Un salarié paraétatique a-t-il droit à un plan de développement personnel ?
Réponse courte
Non, aucun texte ne confère au salarié d'un établissement public ou d'un organisme dit « paraétatique » un droit individuel à un plan de développement personnel : cet outil relève de la politique RH interne de l'employeur et, le cas échéant, de la convention collective applicable. Le terme « paraétatique » n'ayant pas de portée légale, ces salariés sont des salariés de droit privé ordinaires au regard du Code du travail.
Ils bénéficient en revanche du cadre légal de la formation professionnelle continue : celle-ci donne à toute personne la possibilité de se qualifier tout au long de la vie (art. L.542-1) et son accès s'organise par convention collective ou par un plan de formation de l'entité (art. L.542-9).
L'employeur qui met en place des plans de développement doit les attribuer sans discrimination (art. L.251-1) et associer la délégation du personnel : avis sur les questions de conditions de travail et d'emploi (art. L.414-3) et, dès 150 salariés, commun accord pour tout programme collectif de formation professionnelle continue (art. L.414-9).
Définition
Le plan de développement personnel est un outil de gestion RH qui formalise les objectifs d'évolution professionnelle d'un salarié et les moyens pour les atteindre (formations, mobilité, accompagnement). Il n'a pas d'existence légale propre et se rattache au cadre de la formation professionnelle continue organisé par le Code du travail, dont l'accès se fait par convention collective ou plan de formation (art. L.542-9).
Questions fréquentes
Conditions d’exercice
L'absence de droit individuel n'exonère pas l'employeur public de ses obligations collectives en matière de formation et d'égalité de traitement.
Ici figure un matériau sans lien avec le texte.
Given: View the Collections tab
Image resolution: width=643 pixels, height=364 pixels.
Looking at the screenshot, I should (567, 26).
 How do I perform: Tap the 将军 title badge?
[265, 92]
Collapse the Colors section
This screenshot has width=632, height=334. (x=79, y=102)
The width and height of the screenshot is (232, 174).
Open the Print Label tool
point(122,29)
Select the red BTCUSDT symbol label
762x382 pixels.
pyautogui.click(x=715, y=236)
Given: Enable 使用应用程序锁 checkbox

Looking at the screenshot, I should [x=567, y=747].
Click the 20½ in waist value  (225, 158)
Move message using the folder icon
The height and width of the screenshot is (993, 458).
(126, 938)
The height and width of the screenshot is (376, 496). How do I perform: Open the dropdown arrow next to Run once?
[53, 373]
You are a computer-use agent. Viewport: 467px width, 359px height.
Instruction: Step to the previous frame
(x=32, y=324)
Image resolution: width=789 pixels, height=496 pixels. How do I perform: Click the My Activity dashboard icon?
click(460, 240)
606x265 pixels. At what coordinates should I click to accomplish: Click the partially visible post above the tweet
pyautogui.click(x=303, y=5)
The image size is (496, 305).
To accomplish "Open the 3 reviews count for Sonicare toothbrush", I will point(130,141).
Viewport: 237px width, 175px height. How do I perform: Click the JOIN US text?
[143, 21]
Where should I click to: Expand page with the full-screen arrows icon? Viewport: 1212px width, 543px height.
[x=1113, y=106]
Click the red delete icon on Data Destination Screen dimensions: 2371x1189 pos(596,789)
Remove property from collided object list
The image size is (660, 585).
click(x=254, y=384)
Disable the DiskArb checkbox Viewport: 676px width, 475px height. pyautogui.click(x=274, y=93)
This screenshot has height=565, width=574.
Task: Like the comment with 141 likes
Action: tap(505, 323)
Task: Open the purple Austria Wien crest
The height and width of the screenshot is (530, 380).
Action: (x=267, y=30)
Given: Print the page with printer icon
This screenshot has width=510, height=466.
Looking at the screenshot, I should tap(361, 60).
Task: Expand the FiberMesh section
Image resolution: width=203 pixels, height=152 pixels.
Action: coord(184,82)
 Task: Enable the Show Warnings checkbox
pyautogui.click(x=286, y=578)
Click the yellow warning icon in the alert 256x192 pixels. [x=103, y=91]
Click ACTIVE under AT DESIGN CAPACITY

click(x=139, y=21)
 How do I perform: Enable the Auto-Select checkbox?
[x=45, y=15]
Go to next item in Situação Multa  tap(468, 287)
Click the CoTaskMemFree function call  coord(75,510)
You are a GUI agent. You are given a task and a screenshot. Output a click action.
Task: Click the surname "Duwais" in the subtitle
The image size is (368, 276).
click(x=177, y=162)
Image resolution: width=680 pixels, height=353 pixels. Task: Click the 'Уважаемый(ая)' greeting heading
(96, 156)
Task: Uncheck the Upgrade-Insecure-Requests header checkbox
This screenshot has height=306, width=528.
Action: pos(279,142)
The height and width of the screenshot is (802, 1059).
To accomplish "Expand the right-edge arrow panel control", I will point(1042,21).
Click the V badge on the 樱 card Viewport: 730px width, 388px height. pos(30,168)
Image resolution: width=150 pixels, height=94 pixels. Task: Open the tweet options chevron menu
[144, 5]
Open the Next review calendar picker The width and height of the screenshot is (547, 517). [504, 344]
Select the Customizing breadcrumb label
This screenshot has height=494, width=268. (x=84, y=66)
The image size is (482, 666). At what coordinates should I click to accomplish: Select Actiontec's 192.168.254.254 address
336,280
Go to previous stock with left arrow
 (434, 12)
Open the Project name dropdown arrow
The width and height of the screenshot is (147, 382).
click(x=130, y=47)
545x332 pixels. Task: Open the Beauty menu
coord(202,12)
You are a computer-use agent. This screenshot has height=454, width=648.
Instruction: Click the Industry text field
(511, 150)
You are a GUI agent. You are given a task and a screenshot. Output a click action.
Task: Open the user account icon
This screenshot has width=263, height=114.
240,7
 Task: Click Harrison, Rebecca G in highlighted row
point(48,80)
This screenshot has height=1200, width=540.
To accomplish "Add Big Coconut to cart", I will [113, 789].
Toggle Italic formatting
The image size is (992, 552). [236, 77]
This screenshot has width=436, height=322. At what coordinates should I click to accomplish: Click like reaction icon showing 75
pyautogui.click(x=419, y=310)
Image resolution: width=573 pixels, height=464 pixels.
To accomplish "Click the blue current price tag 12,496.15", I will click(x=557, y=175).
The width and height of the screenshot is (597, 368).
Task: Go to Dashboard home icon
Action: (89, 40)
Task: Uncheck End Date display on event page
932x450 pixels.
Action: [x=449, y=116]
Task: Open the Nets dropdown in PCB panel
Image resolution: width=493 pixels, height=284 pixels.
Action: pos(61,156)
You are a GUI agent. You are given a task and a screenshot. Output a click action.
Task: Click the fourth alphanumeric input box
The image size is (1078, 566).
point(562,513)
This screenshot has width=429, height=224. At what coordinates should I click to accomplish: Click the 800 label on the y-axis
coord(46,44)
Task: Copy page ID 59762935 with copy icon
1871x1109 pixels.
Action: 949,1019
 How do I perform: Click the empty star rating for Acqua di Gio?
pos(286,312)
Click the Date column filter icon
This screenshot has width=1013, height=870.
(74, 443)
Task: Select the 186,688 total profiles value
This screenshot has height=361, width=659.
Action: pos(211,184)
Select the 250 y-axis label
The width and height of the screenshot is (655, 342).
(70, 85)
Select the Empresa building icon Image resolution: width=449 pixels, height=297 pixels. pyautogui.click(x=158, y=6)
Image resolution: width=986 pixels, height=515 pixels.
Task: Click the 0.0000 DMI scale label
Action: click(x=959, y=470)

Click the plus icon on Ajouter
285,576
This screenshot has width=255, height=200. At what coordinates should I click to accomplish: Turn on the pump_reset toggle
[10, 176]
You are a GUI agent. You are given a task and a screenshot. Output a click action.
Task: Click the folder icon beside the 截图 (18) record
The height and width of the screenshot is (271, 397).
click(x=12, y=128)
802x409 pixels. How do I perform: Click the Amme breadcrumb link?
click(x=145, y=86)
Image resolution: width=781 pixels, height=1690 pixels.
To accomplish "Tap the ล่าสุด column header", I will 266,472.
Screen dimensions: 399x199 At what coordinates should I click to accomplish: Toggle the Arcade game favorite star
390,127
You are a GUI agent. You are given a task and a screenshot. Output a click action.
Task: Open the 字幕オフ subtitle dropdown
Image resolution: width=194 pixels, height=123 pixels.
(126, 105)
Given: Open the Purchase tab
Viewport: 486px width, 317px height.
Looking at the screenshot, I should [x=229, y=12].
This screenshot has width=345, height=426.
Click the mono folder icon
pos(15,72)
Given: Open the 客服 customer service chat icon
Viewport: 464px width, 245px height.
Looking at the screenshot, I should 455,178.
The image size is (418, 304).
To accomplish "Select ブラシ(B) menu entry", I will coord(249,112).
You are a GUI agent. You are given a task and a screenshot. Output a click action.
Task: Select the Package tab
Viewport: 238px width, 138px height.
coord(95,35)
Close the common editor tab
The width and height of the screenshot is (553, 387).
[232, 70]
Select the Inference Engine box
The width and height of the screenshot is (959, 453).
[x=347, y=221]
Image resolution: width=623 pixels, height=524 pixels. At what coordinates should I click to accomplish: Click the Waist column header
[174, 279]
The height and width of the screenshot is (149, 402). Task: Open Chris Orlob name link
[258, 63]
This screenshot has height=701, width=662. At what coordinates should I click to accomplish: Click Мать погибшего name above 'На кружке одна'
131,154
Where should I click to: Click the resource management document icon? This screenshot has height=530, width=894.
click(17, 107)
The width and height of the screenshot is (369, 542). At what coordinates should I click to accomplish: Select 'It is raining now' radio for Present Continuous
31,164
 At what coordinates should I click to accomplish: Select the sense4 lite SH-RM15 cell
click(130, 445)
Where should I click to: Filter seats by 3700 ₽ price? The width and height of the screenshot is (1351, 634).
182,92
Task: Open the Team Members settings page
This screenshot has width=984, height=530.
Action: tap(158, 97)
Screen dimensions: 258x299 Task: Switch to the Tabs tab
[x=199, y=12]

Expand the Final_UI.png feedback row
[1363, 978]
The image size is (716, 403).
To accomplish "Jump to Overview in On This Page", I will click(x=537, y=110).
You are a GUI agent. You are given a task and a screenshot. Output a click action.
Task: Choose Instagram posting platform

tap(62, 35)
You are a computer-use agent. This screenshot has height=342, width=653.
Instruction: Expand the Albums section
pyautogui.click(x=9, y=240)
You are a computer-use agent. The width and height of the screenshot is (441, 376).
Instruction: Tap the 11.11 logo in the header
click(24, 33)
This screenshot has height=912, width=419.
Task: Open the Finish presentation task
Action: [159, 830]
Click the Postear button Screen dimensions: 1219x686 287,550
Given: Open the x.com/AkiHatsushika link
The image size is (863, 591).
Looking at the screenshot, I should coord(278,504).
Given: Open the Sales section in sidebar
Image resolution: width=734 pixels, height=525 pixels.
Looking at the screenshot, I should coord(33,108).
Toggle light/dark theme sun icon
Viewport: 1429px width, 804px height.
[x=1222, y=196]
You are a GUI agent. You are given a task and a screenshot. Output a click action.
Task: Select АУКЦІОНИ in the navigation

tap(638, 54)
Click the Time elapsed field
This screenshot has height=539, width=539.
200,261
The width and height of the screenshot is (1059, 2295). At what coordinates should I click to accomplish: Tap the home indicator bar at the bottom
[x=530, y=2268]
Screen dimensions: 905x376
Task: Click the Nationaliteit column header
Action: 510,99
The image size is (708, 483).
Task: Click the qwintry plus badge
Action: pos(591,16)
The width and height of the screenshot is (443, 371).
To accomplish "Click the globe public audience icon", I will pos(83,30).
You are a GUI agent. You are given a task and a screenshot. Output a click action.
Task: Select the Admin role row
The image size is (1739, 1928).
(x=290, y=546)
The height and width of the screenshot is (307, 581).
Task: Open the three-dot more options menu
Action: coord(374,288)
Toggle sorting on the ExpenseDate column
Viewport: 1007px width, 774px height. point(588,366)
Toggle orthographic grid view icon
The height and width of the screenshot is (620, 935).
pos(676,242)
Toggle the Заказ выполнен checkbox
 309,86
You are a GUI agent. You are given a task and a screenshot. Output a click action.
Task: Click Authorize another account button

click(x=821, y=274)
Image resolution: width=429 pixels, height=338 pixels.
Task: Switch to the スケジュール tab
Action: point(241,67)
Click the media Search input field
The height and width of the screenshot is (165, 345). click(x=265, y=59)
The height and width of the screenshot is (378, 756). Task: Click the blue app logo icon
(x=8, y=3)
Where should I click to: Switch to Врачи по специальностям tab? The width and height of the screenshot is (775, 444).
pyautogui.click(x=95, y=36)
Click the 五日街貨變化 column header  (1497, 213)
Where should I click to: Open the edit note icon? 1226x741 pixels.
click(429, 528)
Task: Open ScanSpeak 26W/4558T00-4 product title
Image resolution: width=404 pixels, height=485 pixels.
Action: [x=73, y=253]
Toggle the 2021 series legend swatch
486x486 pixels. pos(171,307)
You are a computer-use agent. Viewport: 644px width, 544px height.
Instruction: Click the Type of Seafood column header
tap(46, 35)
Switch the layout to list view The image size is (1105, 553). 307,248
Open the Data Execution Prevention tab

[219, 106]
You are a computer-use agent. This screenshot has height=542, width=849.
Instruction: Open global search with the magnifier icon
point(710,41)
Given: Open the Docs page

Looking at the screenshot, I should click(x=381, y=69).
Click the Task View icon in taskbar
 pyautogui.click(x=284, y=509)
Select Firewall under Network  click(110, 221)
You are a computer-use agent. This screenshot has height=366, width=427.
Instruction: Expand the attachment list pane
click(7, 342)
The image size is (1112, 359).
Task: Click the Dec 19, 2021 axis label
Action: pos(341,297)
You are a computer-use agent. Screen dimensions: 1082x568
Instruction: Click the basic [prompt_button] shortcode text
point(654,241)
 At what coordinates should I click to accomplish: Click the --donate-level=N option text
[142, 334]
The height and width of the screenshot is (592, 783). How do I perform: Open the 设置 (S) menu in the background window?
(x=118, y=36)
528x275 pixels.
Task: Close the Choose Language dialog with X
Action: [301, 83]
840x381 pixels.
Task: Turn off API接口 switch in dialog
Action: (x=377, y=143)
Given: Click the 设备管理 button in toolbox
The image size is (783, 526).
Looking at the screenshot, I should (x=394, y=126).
| Aspect | Règle applicable |
|---|---|
| Droit individuel au plan de développement | Inexistant ; dispositif facultatif relevant de la politique interne ou de la CCT |
| Formation professionnelle continue | Possibilité de qualification tout au long de la vie (art. L.542-1) |
| Accès à la formation | Organisé par convention collective ou par un plan de formation (art. L.542-9) |
| Non-discrimination | Attribution des dispositifs sans discrimination directe ou indirecte (art. L.251-1) |
| Délégation du personnel | Avis sur les conditions de travail et d'emploi (art. L.414-3) ; commun accord pour les programmes collectifs de formation dès 150 salariés (art. L.414-9) |
| Personnel statutaire | Régime propre de formation de la fonction publique, hors Code du travail |
Modalités pratiques
Un dispositif interne bien construit repose sur des critères d'accès objectifs et une traçabilité complète des décisions.
| Étape | Contenu |
|---|---|
| Cadrage collectif | Inscription du dispositif dans le plan de formation ou la CCT applicable (art. L.542-9) |
| Identification des besoins | Entretien périodique entre le salarié et sa hiérarchie |
| Formalisation | Objectifs, actions et calendrier consignés par écrit avec les deux signatures |
| Suivi | Points d'étape réguliers et ajustement des actions |
| Traçabilité | Conservation des critères d'attribution et motivation écrite des refus |
Pratiques et recommandations
Formaliser une politique de développement des compétences applicable à tout le personnel salarié, avec des critères d'accès objectifs et publiés.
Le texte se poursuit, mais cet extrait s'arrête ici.